# [WORK INSTRUCTIONS]
Pictures are to be left out, and only the lines below starting at the one with "Image resolution: width=878" and ending at the one with "Given: Select the $1-2.5 Million condo header" are to be reproduced, each exactly, both ends included.
━━━━━ DATA TO PROCESS ━━━━━
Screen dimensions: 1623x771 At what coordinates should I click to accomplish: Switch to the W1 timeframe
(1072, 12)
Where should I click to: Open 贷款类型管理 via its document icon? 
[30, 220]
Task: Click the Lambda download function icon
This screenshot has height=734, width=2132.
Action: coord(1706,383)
━━━━━
━━━━━ DATA TO PROCESS ━━━━━
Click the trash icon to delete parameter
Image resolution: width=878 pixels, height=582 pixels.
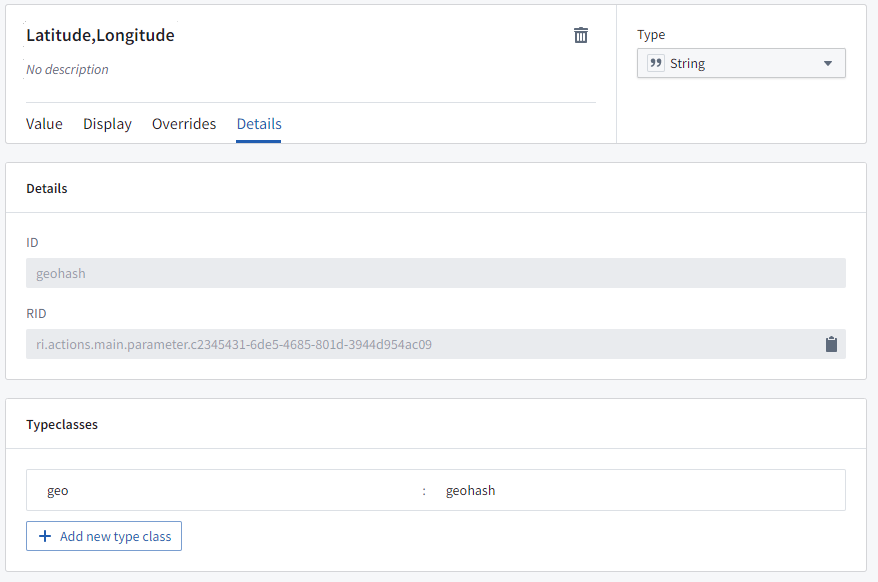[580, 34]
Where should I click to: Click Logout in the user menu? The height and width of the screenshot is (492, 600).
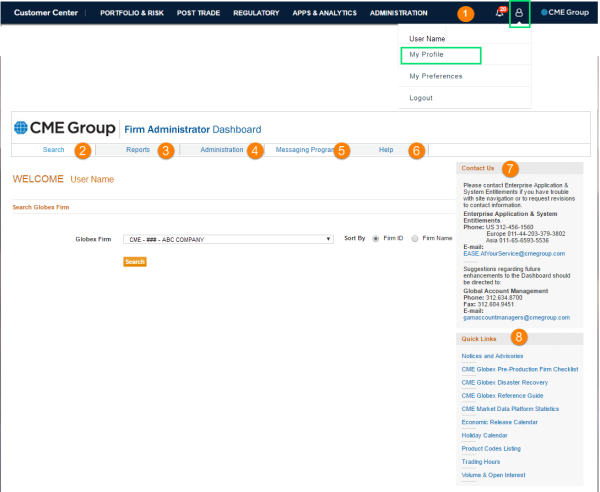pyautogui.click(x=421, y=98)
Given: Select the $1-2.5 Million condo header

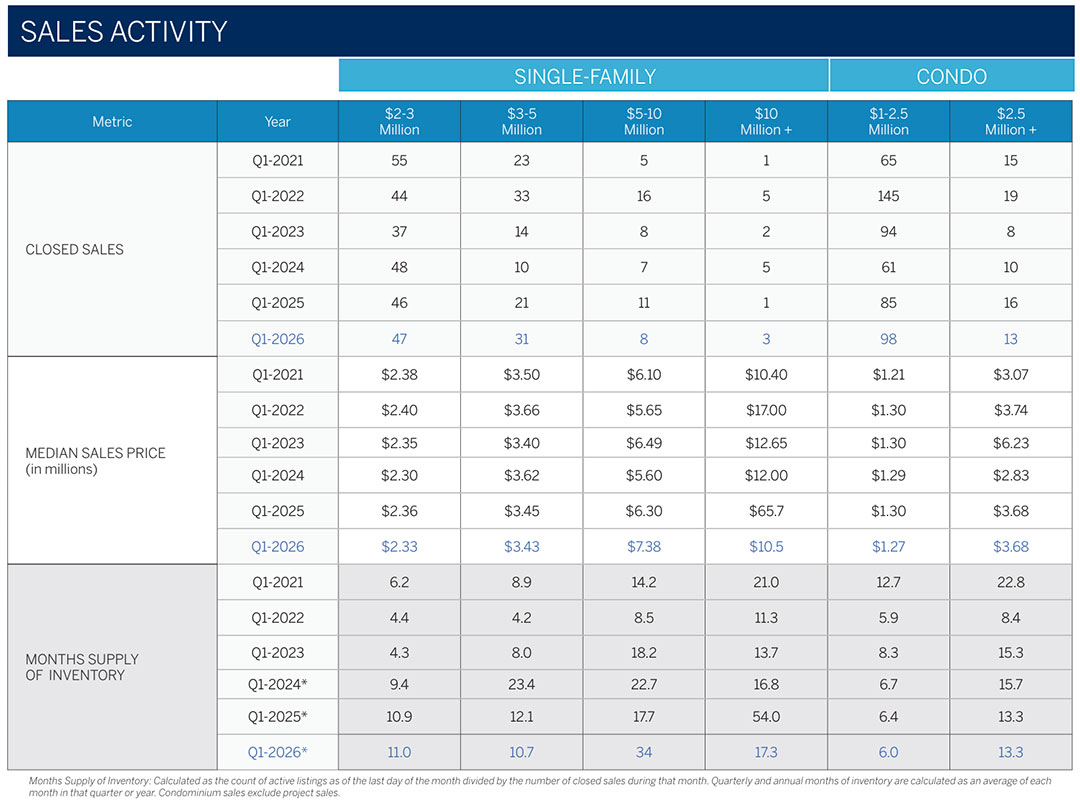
━━━━━
# [RESULT OF THE TASK]
Image resolution: width=878 pixels, height=582 pixels.
[580, 34]
Where should I click to: Click Logout in the user menu? The height and width of the screenshot is (492, 600).
pyautogui.click(x=421, y=98)
Given: Select the $1-2.5 Million condo header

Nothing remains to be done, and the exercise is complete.